WHAT TO PRODUCE – Could you reproduce every entry as it stands, leaving the pictures behind?

GIVEN DATA –

╭──

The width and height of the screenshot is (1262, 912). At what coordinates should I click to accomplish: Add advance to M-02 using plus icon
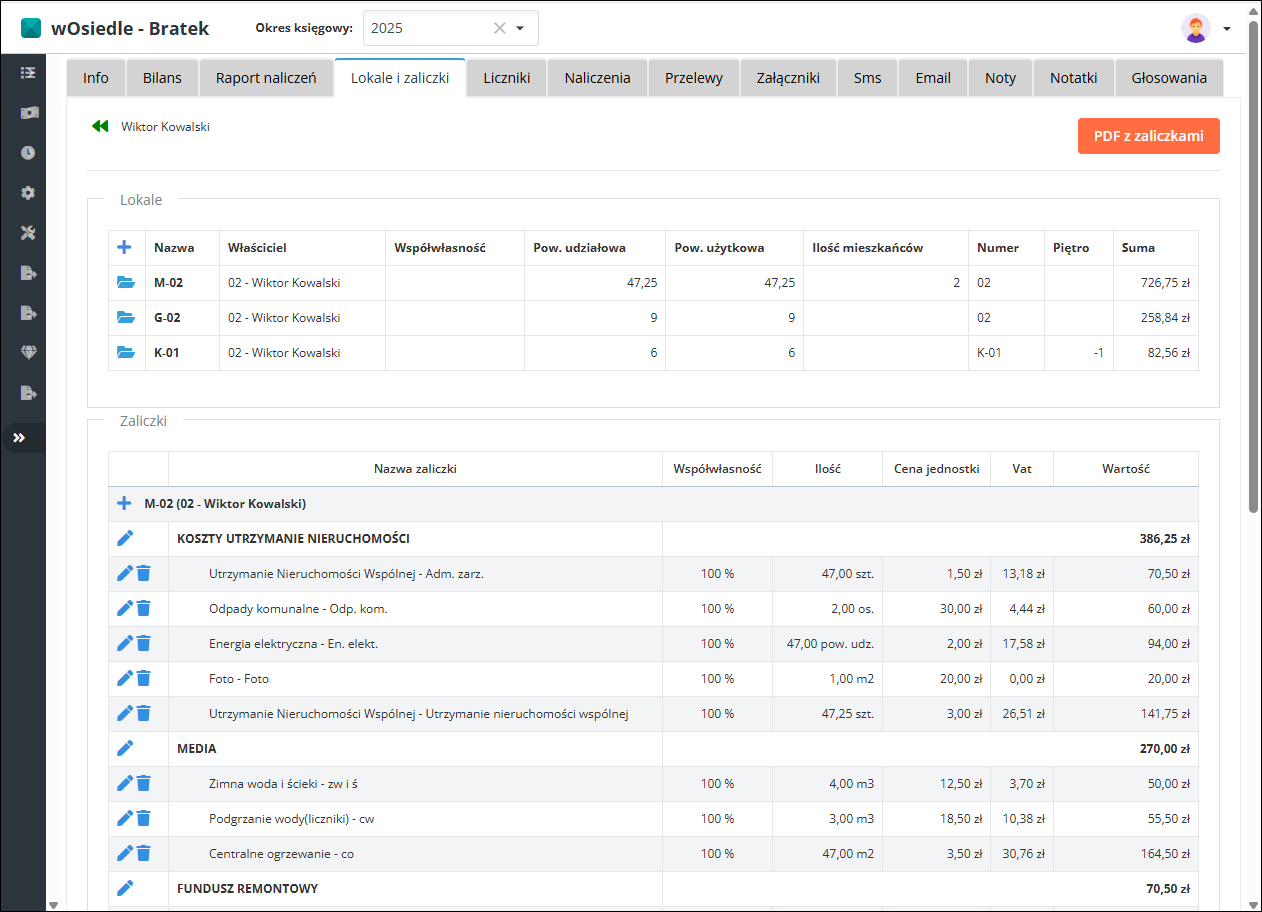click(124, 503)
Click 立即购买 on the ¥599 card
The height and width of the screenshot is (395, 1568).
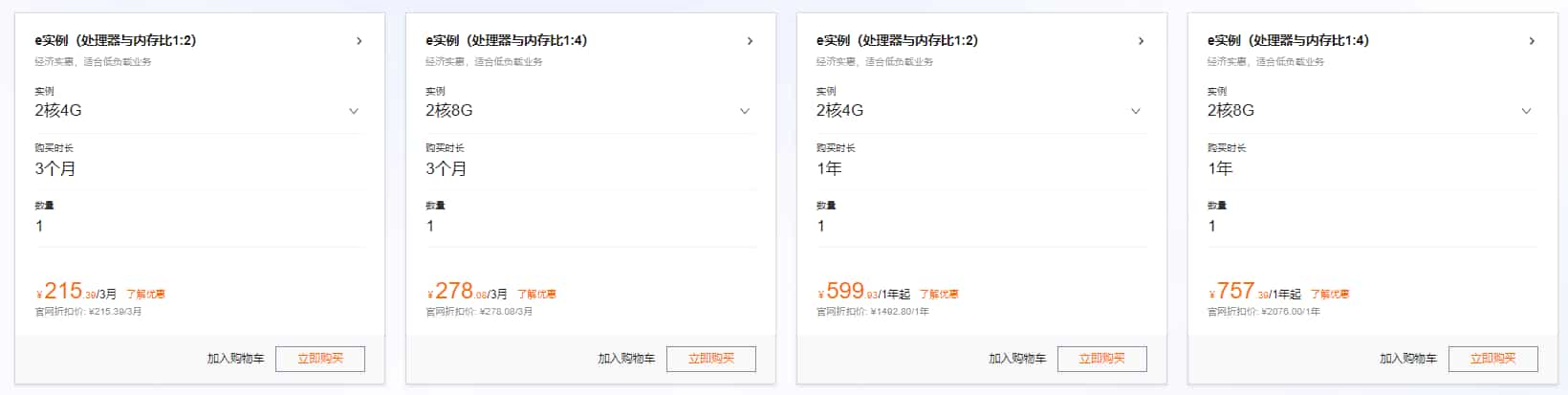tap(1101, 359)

╰──

ANSWER FOR THE TASK –
The width and height of the screenshot is (1262, 912). At what coordinates should I click to accomplish: Add advance to M-02 using plus icon
click(124, 503)
Click 立即购买 on the ¥599 card
The height and width of the screenshot is (395, 1568).
tap(1101, 359)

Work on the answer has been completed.